### Exercise
Print the following data again line for line, without changing anything.

### Material provided

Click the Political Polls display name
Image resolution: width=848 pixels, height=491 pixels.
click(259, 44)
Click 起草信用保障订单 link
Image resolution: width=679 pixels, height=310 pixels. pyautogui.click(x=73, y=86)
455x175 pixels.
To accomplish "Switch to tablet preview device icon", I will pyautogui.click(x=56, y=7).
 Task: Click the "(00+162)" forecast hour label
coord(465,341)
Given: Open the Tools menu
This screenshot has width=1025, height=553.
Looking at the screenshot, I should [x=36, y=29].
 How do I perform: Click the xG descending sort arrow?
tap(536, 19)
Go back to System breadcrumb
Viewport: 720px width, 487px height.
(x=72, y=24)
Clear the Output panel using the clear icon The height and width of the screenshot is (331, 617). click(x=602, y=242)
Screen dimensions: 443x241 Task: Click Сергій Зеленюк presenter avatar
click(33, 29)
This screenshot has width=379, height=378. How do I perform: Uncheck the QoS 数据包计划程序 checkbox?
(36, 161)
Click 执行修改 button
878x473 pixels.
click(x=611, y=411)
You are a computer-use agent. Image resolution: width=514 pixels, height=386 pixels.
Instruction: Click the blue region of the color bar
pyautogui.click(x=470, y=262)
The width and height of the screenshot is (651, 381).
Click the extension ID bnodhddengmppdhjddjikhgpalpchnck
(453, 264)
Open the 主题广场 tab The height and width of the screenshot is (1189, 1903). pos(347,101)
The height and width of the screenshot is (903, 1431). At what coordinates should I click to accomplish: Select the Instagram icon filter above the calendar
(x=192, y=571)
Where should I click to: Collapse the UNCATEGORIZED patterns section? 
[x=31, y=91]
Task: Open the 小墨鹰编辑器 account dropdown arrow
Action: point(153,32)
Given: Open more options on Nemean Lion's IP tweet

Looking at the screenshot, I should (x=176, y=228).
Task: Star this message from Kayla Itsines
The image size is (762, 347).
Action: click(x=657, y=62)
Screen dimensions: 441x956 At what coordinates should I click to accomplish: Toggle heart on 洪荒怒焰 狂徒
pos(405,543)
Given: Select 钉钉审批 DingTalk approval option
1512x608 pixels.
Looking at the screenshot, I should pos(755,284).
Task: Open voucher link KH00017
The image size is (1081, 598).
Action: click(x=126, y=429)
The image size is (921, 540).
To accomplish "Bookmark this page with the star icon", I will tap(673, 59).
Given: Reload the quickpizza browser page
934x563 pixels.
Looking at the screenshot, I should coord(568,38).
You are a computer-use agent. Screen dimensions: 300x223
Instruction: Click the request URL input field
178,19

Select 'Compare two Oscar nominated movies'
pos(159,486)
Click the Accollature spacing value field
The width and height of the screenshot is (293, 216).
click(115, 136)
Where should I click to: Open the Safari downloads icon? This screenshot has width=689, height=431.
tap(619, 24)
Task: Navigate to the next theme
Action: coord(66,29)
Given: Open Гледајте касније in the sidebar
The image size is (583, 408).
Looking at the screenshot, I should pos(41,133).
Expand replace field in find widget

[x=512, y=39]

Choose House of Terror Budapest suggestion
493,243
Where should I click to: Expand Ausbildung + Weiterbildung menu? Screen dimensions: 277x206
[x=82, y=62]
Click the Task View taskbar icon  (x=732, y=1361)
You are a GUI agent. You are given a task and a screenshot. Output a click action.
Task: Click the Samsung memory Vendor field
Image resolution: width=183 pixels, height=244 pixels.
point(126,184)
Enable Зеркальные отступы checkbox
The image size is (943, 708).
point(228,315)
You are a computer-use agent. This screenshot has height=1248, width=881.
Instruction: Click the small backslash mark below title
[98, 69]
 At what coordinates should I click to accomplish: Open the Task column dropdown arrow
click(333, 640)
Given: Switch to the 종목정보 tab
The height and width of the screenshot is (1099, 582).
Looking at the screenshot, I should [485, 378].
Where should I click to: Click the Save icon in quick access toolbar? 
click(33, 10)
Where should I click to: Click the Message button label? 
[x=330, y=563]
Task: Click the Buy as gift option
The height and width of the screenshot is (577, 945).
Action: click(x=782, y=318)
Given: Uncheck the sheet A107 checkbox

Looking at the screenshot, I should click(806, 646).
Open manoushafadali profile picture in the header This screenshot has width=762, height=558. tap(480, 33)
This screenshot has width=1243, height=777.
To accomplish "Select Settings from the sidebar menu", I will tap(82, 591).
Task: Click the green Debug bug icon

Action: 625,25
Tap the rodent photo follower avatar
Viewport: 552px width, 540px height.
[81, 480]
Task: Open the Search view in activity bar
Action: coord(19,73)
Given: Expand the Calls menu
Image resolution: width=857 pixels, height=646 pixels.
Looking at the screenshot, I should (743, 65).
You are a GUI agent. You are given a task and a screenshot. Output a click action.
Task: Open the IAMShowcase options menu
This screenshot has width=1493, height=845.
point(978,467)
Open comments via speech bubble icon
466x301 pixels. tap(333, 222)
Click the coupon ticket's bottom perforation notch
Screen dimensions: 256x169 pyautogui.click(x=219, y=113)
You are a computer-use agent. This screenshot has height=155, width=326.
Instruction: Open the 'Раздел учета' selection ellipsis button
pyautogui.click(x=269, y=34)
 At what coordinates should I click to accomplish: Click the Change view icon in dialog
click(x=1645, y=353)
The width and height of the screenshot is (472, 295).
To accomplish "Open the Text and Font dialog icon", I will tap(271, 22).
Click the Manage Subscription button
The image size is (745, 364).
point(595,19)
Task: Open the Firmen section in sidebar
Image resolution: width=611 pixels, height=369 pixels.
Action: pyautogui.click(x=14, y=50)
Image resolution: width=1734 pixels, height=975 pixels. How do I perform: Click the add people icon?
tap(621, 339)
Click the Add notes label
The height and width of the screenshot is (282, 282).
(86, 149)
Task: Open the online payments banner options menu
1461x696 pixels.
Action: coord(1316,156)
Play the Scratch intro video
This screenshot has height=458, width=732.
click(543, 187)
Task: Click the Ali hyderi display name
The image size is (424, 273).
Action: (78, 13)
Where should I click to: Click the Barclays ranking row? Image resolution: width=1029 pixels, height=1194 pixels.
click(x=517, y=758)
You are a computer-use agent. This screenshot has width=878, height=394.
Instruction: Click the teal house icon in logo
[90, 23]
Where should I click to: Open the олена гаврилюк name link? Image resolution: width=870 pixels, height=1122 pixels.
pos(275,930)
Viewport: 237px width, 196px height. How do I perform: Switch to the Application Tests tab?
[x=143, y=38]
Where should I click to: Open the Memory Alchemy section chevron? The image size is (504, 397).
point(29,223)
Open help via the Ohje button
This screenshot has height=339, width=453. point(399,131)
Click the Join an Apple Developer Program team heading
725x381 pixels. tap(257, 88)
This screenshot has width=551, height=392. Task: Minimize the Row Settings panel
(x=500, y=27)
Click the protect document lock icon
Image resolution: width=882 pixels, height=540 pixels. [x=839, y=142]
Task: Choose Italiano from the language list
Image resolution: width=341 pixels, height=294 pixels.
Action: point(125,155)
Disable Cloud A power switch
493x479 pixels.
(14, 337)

### Reply to the exercise
Click the Political Polls display name
Image resolution: width=848 pixels, height=491 pixels.
click(259, 44)
Click 起草信用保障订单 link
Image resolution: width=679 pixels, height=310 pixels. pyautogui.click(x=73, y=86)
455x175 pixels.
To accomplish "Switch to tablet preview device icon", I will pyautogui.click(x=56, y=7).
 Task: Click the "(00+162)" forecast hour label
coord(465,341)
Given: Open the Tools menu
This screenshot has width=1025, height=553.
Looking at the screenshot, I should [x=36, y=29].
 How do I perform: Click the xG descending sort arrow?
tap(536, 19)
Go back to System breadcrumb
Viewport: 720px width, 487px height.
(x=72, y=24)
Clear the Output panel using the clear icon The height and width of the screenshot is (331, 617). click(x=602, y=242)
Screen dimensions: 443x241 Task: Click Сергій Зеленюк presenter avatar
click(33, 29)
This screenshot has width=379, height=378. How do I perform: Uncheck the QoS 数据包计划程序 checkbox?
(36, 161)
Click 执行修改 button
878x473 pixels.
click(x=611, y=411)
You are a computer-use agent. Image resolution: width=514 pixels, height=386 pixels.
Instruction: Click the blue region of the color bar
pyautogui.click(x=470, y=262)
The width and height of the screenshot is (651, 381).
Click the extension ID bnodhddengmppdhjddjikhgpalpchnck
(453, 264)
Open the 主题广场 tab The height and width of the screenshot is (1189, 1903). pos(347,101)
The height and width of the screenshot is (903, 1431). At what coordinates should I click to accomplish: Select the Instagram icon filter above the calendar
(x=192, y=571)
Where should I click to: Collapse the UNCATEGORIZED patterns section? 
[x=31, y=91]
Task: Open the 小墨鹰编辑器 account dropdown arrow
Action: point(153,32)
Given: Open more options on Nemean Lion's IP tweet

Looking at the screenshot, I should (x=176, y=228).
Task: Star this message from Kayla Itsines
The image size is (762, 347).
Action: click(x=657, y=62)
Screen dimensions: 441x956 At what coordinates should I click to accomplish: Toggle heart on 洪荒怒焰 狂徒
pos(405,543)
Given: Select 钉钉审批 DingTalk approval option
1512x608 pixels.
Looking at the screenshot, I should pos(755,284).
Task: Open voucher link KH00017
The image size is (1081, 598).
Action: click(x=126, y=429)
The image size is (921, 540).
To accomplish "Bookmark this page with the star icon", I will tap(673, 59).
Given: Reload the quickpizza browser page
934x563 pixels.
Looking at the screenshot, I should coord(568,38).
You are a computer-use agent. Screen dimensions: 300x223
Instruction: Click the request URL input field
178,19

Select 'Compare two Oscar nominated movies'
pos(159,486)
Click the Accollature spacing value field
The width and height of the screenshot is (293, 216).
click(115, 136)
Where should I click to: Open the Safari downloads icon? This screenshot has width=689, height=431.
tap(619, 24)
Task: Navigate to the next theme
Action: coord(66,29)
Given: Open Гледајте касније in the sidebar
The image size is (583, 408).
Looking at the screenshot, I should pos(41,133).
Expand replace field in find widget

[x=512, y=39]

Choose House of Terror Budapest suggestion
493,243
Where should I click to: Expand Ausbildung + Weiterbildung menu? Screen dimensions: 277x206
[x=82, y=62]
Click the Task View taskbar icon  (x=732, y=1361)
You are a GUI agent. You are given a task and a screenshot. Output a click action.
Task: Click the Samsung memory Vendor field
Image resolution: width=183 pixels, height=244 pixels.
point(126,184)
Enable Зеркальные отступы checkbox
The image size is (943, 708).
point(228,315)
You are a computer-use agent. This screenshot has height=1248, width=881.
Instruction: Click the small backslash mark below title
[98, 69]
 At what coordinates should I click to accomplish: Open the Task column dropdown arrow
click(333, 640)
Given: Switch to the 종목정보 tab
The height and width of the screenshot is (1099, 582).
Looking at the screenshot, I should [485, 378].
Where should I click to: Click the Save icon in quick access toolbar? 
click(33, 10)
Where should I click to: Click the Message button label? 
[x=330, y=563]
Task: Click the Buy as gift option
The height and width of the screenshot is (577, 945).
Action: click(x=782, y=318)
Given: Uncheck the sheet A107 checkbox

Looking at the screenshot, I should click(806, 646).
Open manoushafadali profile picture in the header This screenshot has width=762, height=558. tap(480, 33)
This screenshot has width=1243, height=777.
To accomplish "Select Settings from the sidebar menu", I will tap(82, 591).
Task: Click the green Debug bug icon

Action: 625,25
Tap the rodent photo follower avatar
Viewport: 552px width, 540px height.
[81, 480]
Task: Open the Search view in activity bar
Action: coord(19,73)
Given: Expand the Calls menu
Image resolution: width=857 pixels, height=646 pixels.
Looking at the screenshot, I should (743, 65).
You are a GUI agent. You are given a task and a screenshot. Output a click action.
Task: Open the IAMShowcase options menu
This screenshot has width=1493, height=845.
point(978,467)
Open comments via speech bubble icon
466x301 pixels. tap(333, 222)
Click the coupon ticket's bottom perforation notch
Screen dimensions: 256x169 pyautogui.click(x=219, y=113)
You are a computer-use agent. This screenshot has height=155, width=326.
Instruction: Open the 'Раздел учета' selection ellipsis button
pyautogui.click(x=269, y=34)
 At what coordinates should I click to accomplish: Click the Change view icon in dialog
click(x=1645, y=353)
The width and height of the screenshot is (472, 295).
To accomplish "Open the Text and Font dialog icon", I will tap(271, 22).
Click the Manage Subscription button
The image size is (745, 364).
point(595,19)
Task: Open the Firmen section in sidebar
Image resolution: width=611 pixels, height=369 pixels.
Action: pyautogui.click(x=14, y=50)
Image resolution: width=1734 pixels, height=975 pixels. How do I perform: Click the add people icon?
tap(621, 339)
Click the Add notes label
The height and width of the screenshot is (282, 282).
(86, 149)
Task: Open the online payments banner options menu
1461x696 pixels.
Action: coord(1316,156)
Play the Scratch intro video
This screenshot has height=458, width=732.
click(543, 187)
Task: Click the Ali hyderi display name
The image size is (424, 273).
Action: (78, 13)
Where should I click to: Click the Barclays ranking row? Image resolution: width=1029 pixels, height=1194 pixels.
click(x=517, y=758)
You are a computer-use agent. This screenshot has width=878, height=394.
Instruction: Click the teal house icon in logo
[90, 23]
Where should I click to: Open the олена гаврилюк name link? Image resolution: width=870 pixels, height=1122 pixels.
pos(275,930)
Viewport: 237px width, 196px height. How do I perform: Switch to the Application Tests tab?
[x=143, y=38]
Where should I click to: Open the Memory Alchemy section chevron? The image size is (504, 397).
point(29,223)
Open help via the Ohje button
This screenshot has height=339, width=453. point(399,131)
Click the Join an Apple Developer Program team heading
725x381 pixels. tap(257, 88)
This screenshot has width=551, height=392. Task: Minimize the Row Settings panel
(x=500, y=27)
Click the protect document lock icon
Image resolution: width=882 pixels, height=540 pixels. [x=839, y=142]
Task: Choose Italiano from the language list
Image resolution: width=341 pixels, height=294 pixels.
Action: point(125,155)
Disable Cloud A power switch
493x479 pixels.
(14, 337)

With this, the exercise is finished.